George Soros made almost $1 billion since November from bets that the yen would tumble, and is also wagering on an increase in Japanese stocks, a person close to the billionaire’s $24 billion family office said this week.
Soros, known for netting $1 billion in 1992 by betting against the British pound, has 10 percent of the money managed internally by his $24 billion Soros Fund Management LLC in Japanese stocks, said the person close to his firm, asking not to be named because the information is private.
WisdomTree’s ETF gained 20 percent since Nov. 30, compared with 6.3 percent for the $5.6 billion iShares MSCI Japan Index Fund, which tracks Japanese stocks without hedging the currency.
Investors have noticed the difference. Since the end of November, the WisdomTree ETF received $2.76 billion in deposits and the iShares fund, run by BlackRock Inc., got $1.23 billion, according to IndexUniverse. In 2013, another BlackRock fund, the $52.2 billion IShares MSCI Emerging Markets Index, attracted $3.43 billion, the most among U.S. ETFs, and WisdomTree’s Japan fund pulled in $2.26 billion.
WisdomTree Investments, based in New York, was founded in 1985 by the current chief executive officer, Jonathan Steinberg. In 2004 the company signed up Jeremy Siegel, professor of finance at the University of Pennsylvania’s Wharton School, as senior investment strategy adviser, and raised money from investors including Steinhardt, whose hedge fund Steinhardt Management Co. produced returns averaging 24 percent a year for 28 years until it was wound down in 1995.
Steinhardt owns 15 percent of WisdomTree, according to data compiled by Bloomberg. WisdomTree is the second-best performer this year in the Nasdaq Financial-100 Index, behind real estate research firm Zillow Inc.
“We are seeing a migration to ETFs,” Macrae Sykes, an analyst from Gabelli & Co., said in an interview last week. Sykes raised his recommendation on the stock to buy from hold in November.
WisdomTree offers 47 of the funds across a range of asset classes. The firm managed $18.3 billion at year-end, about 3 percent of the ETF assets run by the largest U.S. provider, BlackRock, which is also based in New York. WisdomTree attracted $4.7 billion from investors in 2012, the company reported earlier this month.

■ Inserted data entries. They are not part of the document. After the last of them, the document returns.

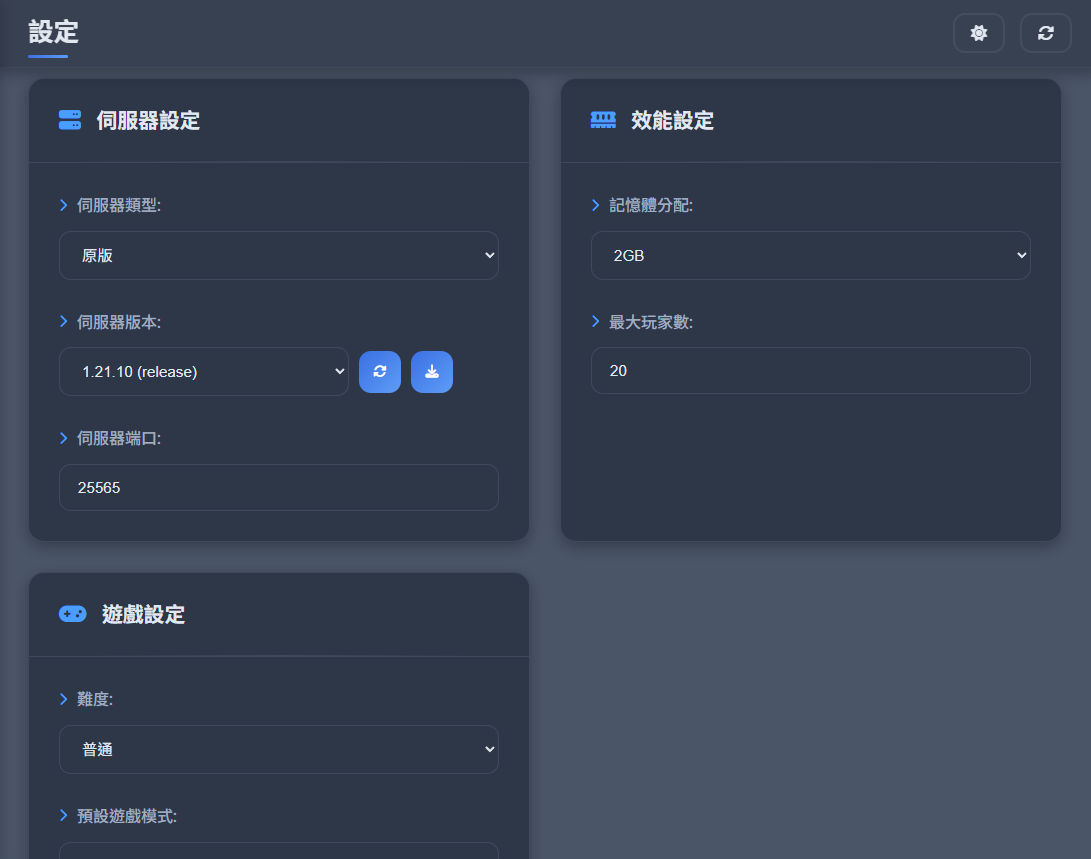Screen dimensions: 1091x859
Task: Click the chevron icon next to 記憶體分配
Action: [596, 205]
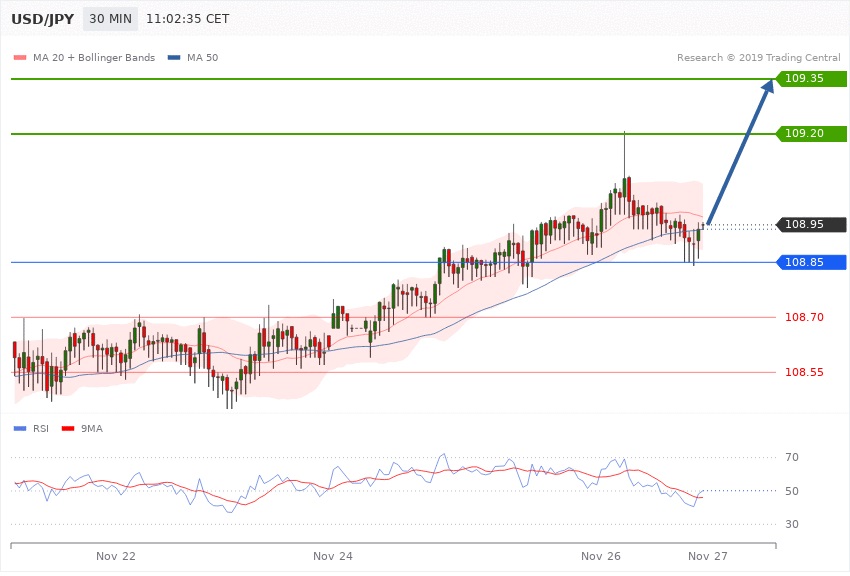Select the dark 108.95 current price tag

810,224
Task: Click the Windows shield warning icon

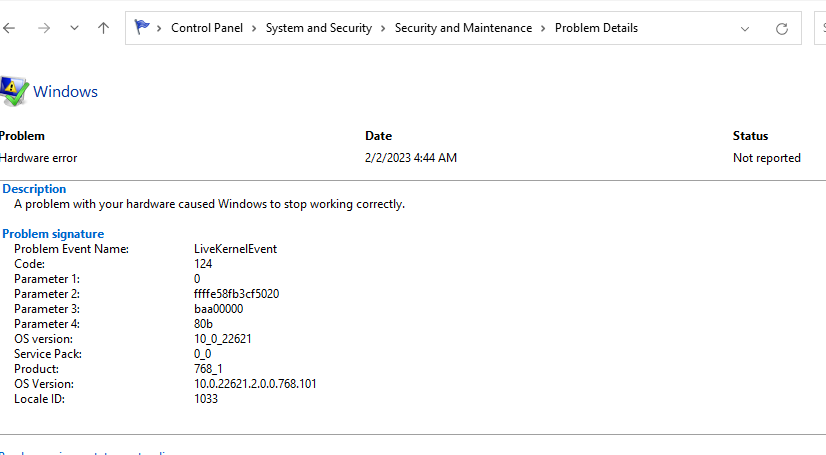Action: coord(14,91)
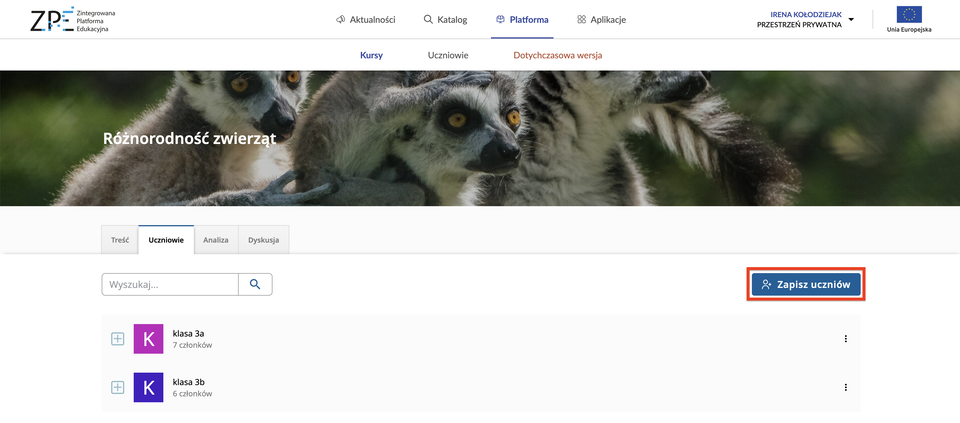
Task: Click the magnifier search button
Action: (255, 285)
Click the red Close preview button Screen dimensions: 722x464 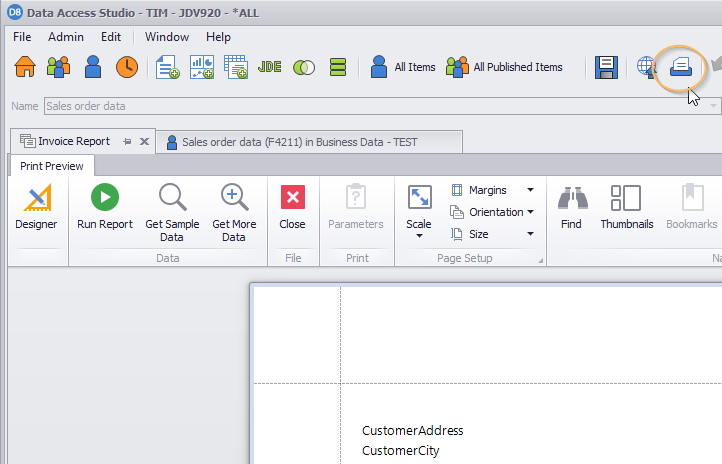pyautogui.click(x=293, y=207)
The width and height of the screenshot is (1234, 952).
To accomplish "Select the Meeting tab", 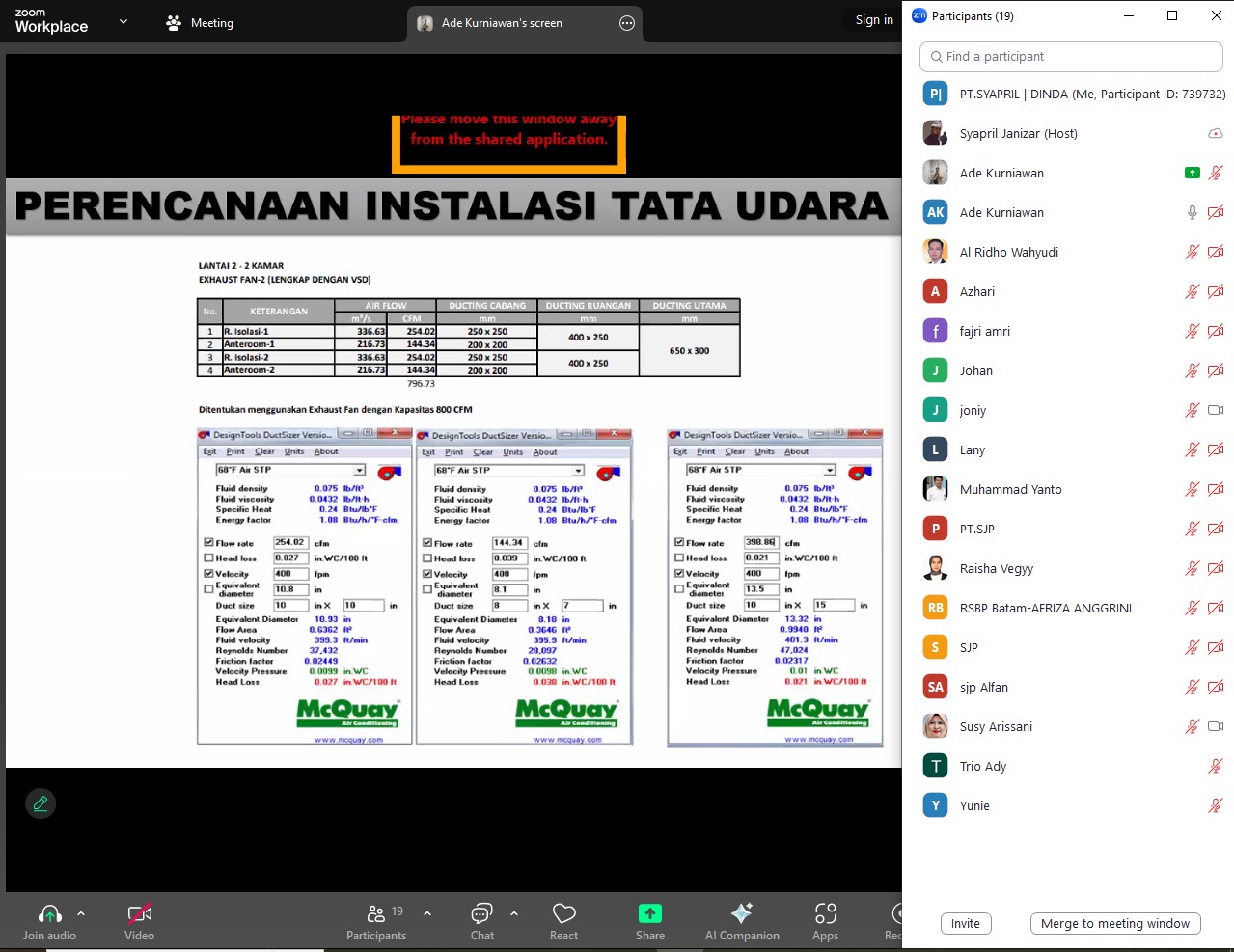I will 201,23.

Because the money flowing into WisdomTree’s Japan fund is the result of a popular trade, it could disappear if sentiment changes, said Patricia Oey, an analyst at Chicago-based Morningstar Inc.
“If the yen strengthened, money could come out pretty quickly,” she said in a telephone interview.
WisdomTree lost 37 percent of its market value between the end of August 2011 and early October that year, when one institutional investor pulled money, contributing to a 5.9 percent decline in the firm’s assets.
WisdomTree’s Schwartz isn’t worried about redemptions yet.
“The Japanese market moved in one direction for a long time,” he said. “This new trend could last a considerable period.”